A simple solution to localize rust

I set up a project that explains this concept better, sorry this was so confusing: Internatal String Localization Database Management System

I am new to rust, not programming, and Localization is always been a pain, so the first thing I want to learn about is how to localize my app and documentation, but currently, I do not see a clear path, since the documentation using cargo doc also needs to be localized.

I found Redox-OS and found out they need a localization system, and this is where the problem comes in, looking at solutions, currently, they all require API breakage, so I think I have a better solution, but I need to find out if it is possible, and can it get support to make it happen.

I have the full text of what I will talk about below, here at my Github Repository

I want to focus on a way that does not require any API changes to use this system of Localization System for Strings, that works for cargo doc, as well as any rust app, with no API changes, does not seem possible, with the current methods, so a new method is required, so let me give an example.

When I declare a string that needs to be localized, I run into this issue, for example, I want to add a button that needs to be localized, but all my code looks like this:

let selector = Selector::from("button");

The word "button", is the only reference I have to this text that needs to be localized, and I do not want to break this API, by having to make it look like this:

let selector = Selector::from(localize_this("button"));

The drawback of this approach of calling a function to localize a string is that it has to make a call to it, every time it creates this object,

and what happens if it breaks, or takes to long,

not to mention this does not even help me with cargo doc,

so I have a totally different approach, that I would like to propose to the Rust Community.

In the example of let selector = Selector::from("button"); the compiler can follow the quoted text back to the variable it is assigned to, the compiler will overwrite a po file on a full build, for later processing, so all it needs to do is create the po file, and append to the po file, this does not seem like a hard function to write, and it does not require a lot of processing, so minimal impact on the compiler, and can be off by default, so there is no impact by default.

Normally these files are called a po file, and I see no reason to name it differently, just because the format is enhanced.

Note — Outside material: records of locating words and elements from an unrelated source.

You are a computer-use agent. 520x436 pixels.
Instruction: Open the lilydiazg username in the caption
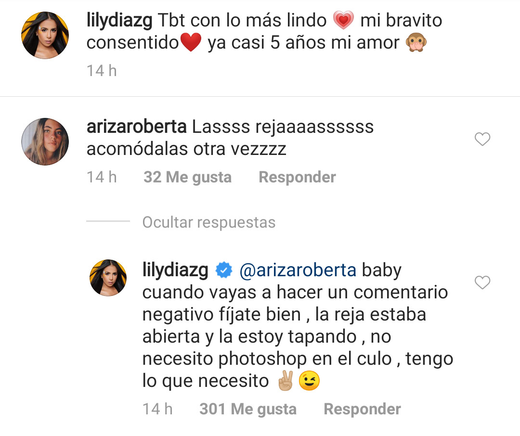pos(119,21)
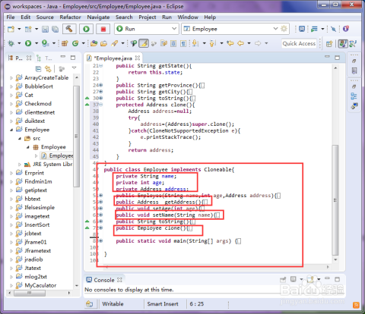This screenshot has width=365, height=314.
Task: Open the Employee launch configuration dropdown
Action: [x=275, y=29]
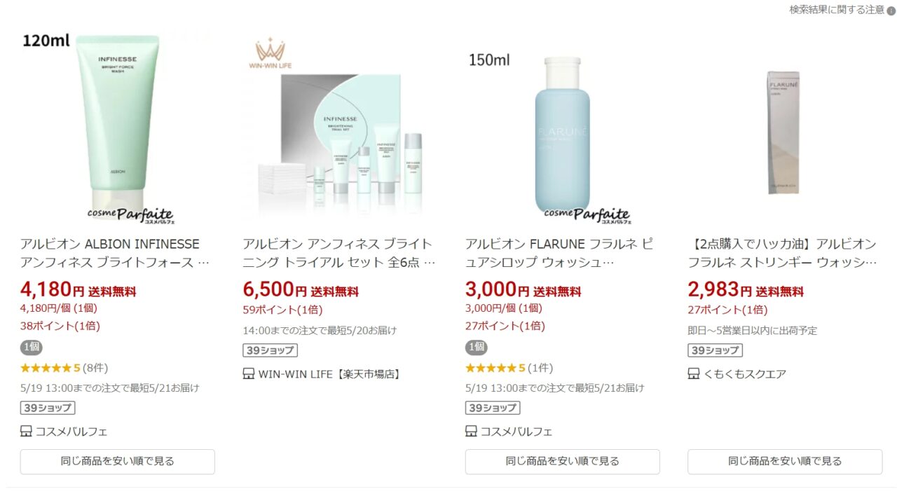Click the shop icon next to WIN-WIN LIFE
Viewport: 897px width, 501px height.
click(249, 374)
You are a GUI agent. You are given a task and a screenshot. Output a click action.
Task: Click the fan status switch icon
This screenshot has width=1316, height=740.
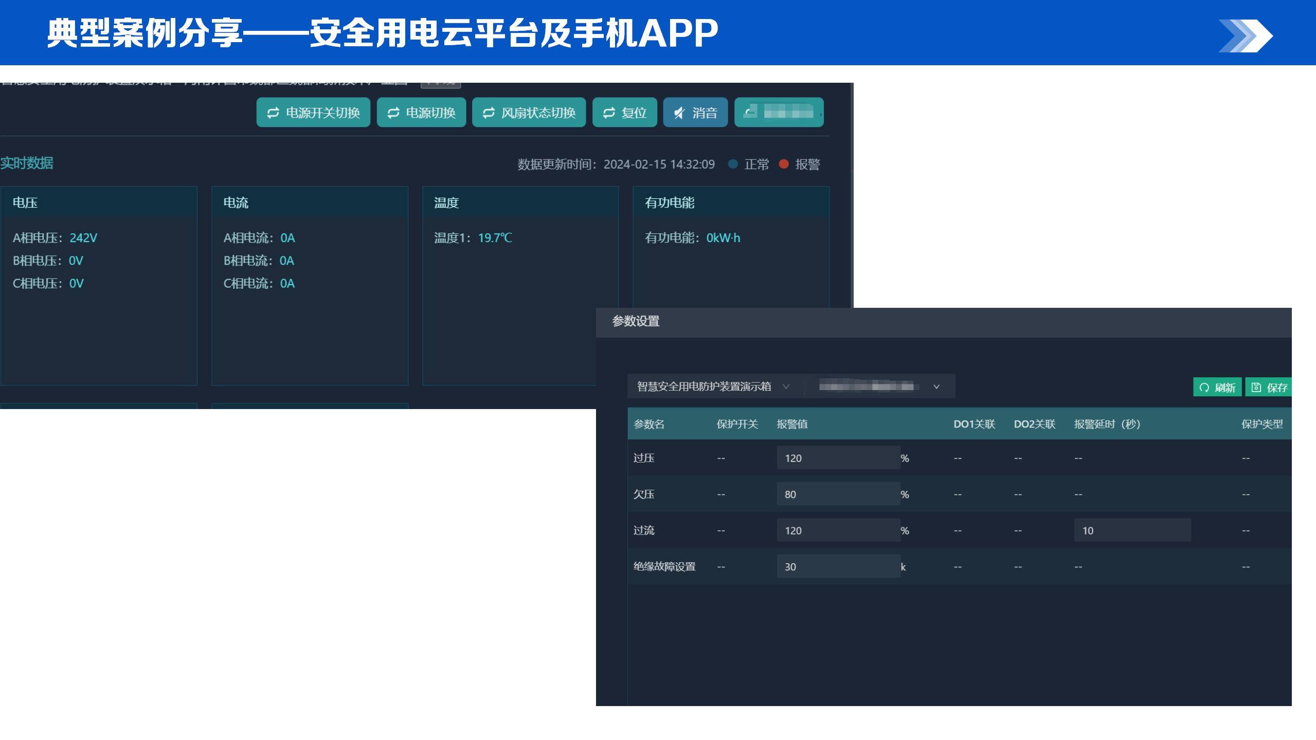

This po file will have extra schema, besides the normal msgid and msgstr, we want to track this variable name, and the file and path it is in, so now I have all the data I need to localize my strings, and they are stored in maybe an XML file, with attributes for the data-types for the msgid, msgstr, path, and other properties you might want to track, to make it easier for the Translator, and programmers, to translate this later.

The compiler will need a switch to compile these po files (--po), into mo files, only I will not be using that strategy, instead, it will optimize it, removing redundant msgid, creating a dif file, that is compared to any existing dif file, so it can upgrade it, so you do not lose any translations already made, and it creates a new po file with this data, and using a code generator, it will create an rs file, with one public function, that is a mapped array, using the msgid as a key, as such, whenever the variable is read, it needs to read from this function, using the msgid as the key to the mapped array, this is a simpy getter function, and requires no code change in my example to work, it is all done by the compiler itself.

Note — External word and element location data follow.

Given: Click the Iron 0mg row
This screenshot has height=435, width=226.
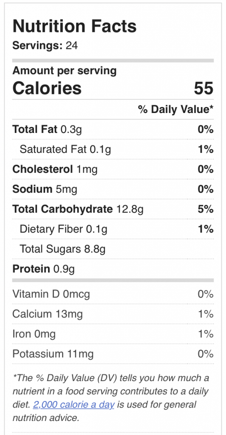Looking at the screenshot, I should pos(113,334).
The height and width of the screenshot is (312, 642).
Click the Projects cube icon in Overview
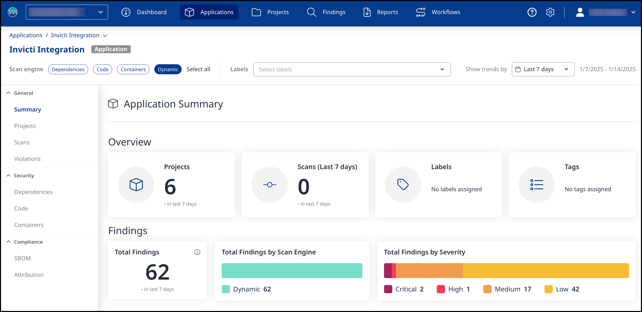[x=136, y=185]
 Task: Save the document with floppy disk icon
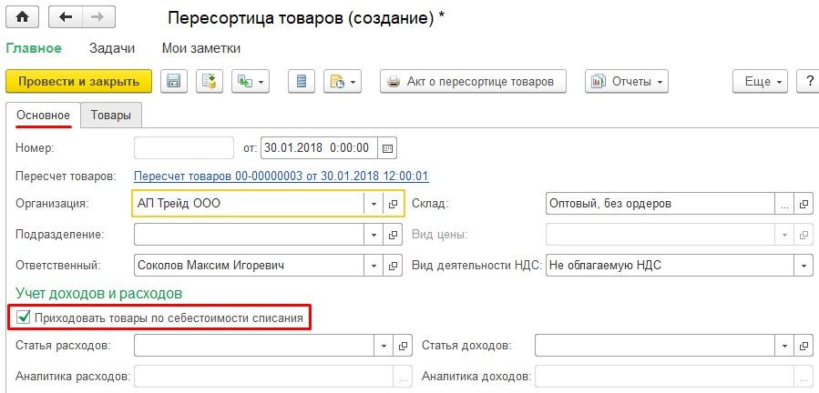tap(174, 81)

I was thinking this function library, can be a static or dynamic library, making it easy to localize, just name the files according to their country code, and you can unload, and reload it again to make changes, or to load another language at run-time.

In the link above, I talk about writing an app that will work from the command line, as well as a GUI, called Redox-Lingo, or in this case could be called Rust-Lingo, same concept. This app can read the po files, and allow translators to modify the strings, not the msgid, so I would recommend encoding them, for example, instead of using readable text like "button 1", "button 2", instead use "button_1", and "button_2", this makes it easier to map an array, or enumerate it, whatever is faster, and makes it easier to find, you could also make it ugly to make it even easier, for example, "LOCALIZE_button_1", now you can just grep "LOCALIZE_" to find everything needing translation (better yet have Lingo do it), for each language, by just changing the locale, so this can be automated by Lingo, creating a todo list. The Lingo app can compile the po, and reload the library.

This makes it easy, since the from the existing codes point of view, no changes are required, the compiler does all the linkage when you start up the app, so there needs to be an entry point where the compiler links in a call to a localization initialization function, that creates an init file, to track changes, this is the mechanism used to know what state the system is in, it first checks to make sure the library exists for the current locale if it does, it marks it online in the init file if it does not exist, it creates it, if there are no po files, it will create them, and give a warning about a new init, thus on startup, the app will always work. It can check for po file changes, and recompile them automatically, and it can even check a repository for changes, and download them if required, so your system is always up to date at run-time.

This concept requires changes to the rust compiler, to create the po files, and create the init call, plus it needs to change the way it reads from the string variables marked as localized, as well as a way to mark them, or you can just localize all strings, you would have to test the performance on localizing all strings, any untranslated string, will be the original msgstr, which is also the msgid, so unless a translator changes it, it will remain the same, so maybe comments should also be saved with the po file, for example:


// Lingo:Off This is a Lingo comment, do not translate this button

let selector = Selector::from("button");

The compiler can then test for "// Lingo:", if it exists, it outputs it as a property to the po file for this variable, making it easy for everyone to localize.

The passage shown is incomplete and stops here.